Koperasi
merupakan badan usaha bersama yang bertumpu pada prinsip ekonomi kerakyatan
yang berdasarkan atas asas kekeluargaan. Berbagai kelebihan yang dimiliki oleh
koperasi seperti efisiensi biaya serta dari peningkatan economies of scale
jelas menjadikan koperasi sebagai sebuah bentuk badan usaha yang sangat
prospekrif di Indonesia. Namun, sebuah fenomena yang cukup dilematis ketika
ternyata koperasi dengan berbagai kelebihannya ternyata sangat sulit berkembang
di Indonesia. Koperasi bagaikan mati suri dalam 15 tahun terakhir. Koperasi
Indonesia yang berjalan di tempat atau justru malah mengalami kemunduran.
Pasang-surut
Koperasi di Indonesia dalam perkembangannya mengalami pasang dan surut.

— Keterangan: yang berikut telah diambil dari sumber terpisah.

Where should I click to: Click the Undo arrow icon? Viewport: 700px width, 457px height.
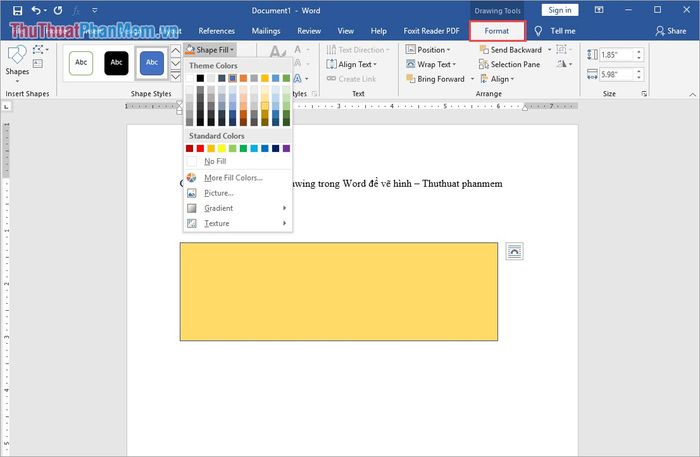[x=35, y=10]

Padahal, upaya pemerintah untuk memberdayakan Koperasi seolah tidak pernah
habis. Bahkan, bisa dinilai, mungkin amat memanjakan. Berbagai paket program
bantuan dari pemerintah seperti kredit program: KKop, Kredit Usaha Tani (KUT),
pengalihan saham (satu persen) dari perusahaan besar ke Koperasi, skim program
KUK dari bank dan Kredit Ketahanan Pangan (KKP) yang merupakan kredit komersial
dari perbankan, Permodalan Nasional Madani (PNM), terus mengalir untuk
memberdayakan gerakan ekonomi kerakyatan ini. Tak hanya bantuan program, ada
institusi khusus yang menangani di luar Dekopin, yaitu Menteri Negara Urusan
Koperasi dan PKM (Pengusaha Kecil Menengah), yang sebagai pemacu gerakan ini
untuk terus maju. Ada beberapa hal yang perlu di perhatikan dalam perkoperasian
:
1. Kurangnya
Partisipasi Anggota
Bagaimana mereka bisa berpartisipasi
lebih kalau mengerti saja tidak mengenai apa itu koperasi. Hasilnya anggota
koperasi tidak menunjukkan partisipasinya baik itu kontributif maupun insentif
terhadap kegiatan koperasi sendiri. Kurangnya pendidikan serta pelatihan yang
diberikan oleh pengurus kepada para anggota koperasi menjadi faktor utamanya,
karena para pengurus beranggapan hal tersebut tidak akan menghasilkan manfaat
bagi diri mereka pribadi. Kegiatan koperasi yang tidak berkembang membuat
sumber modal menjadi terbatas. Terbatasnya usaha ini akibat kurangnya dukungan
serta kontribusi dari para anggotanya untuk berpartisipasi membuat koperasi.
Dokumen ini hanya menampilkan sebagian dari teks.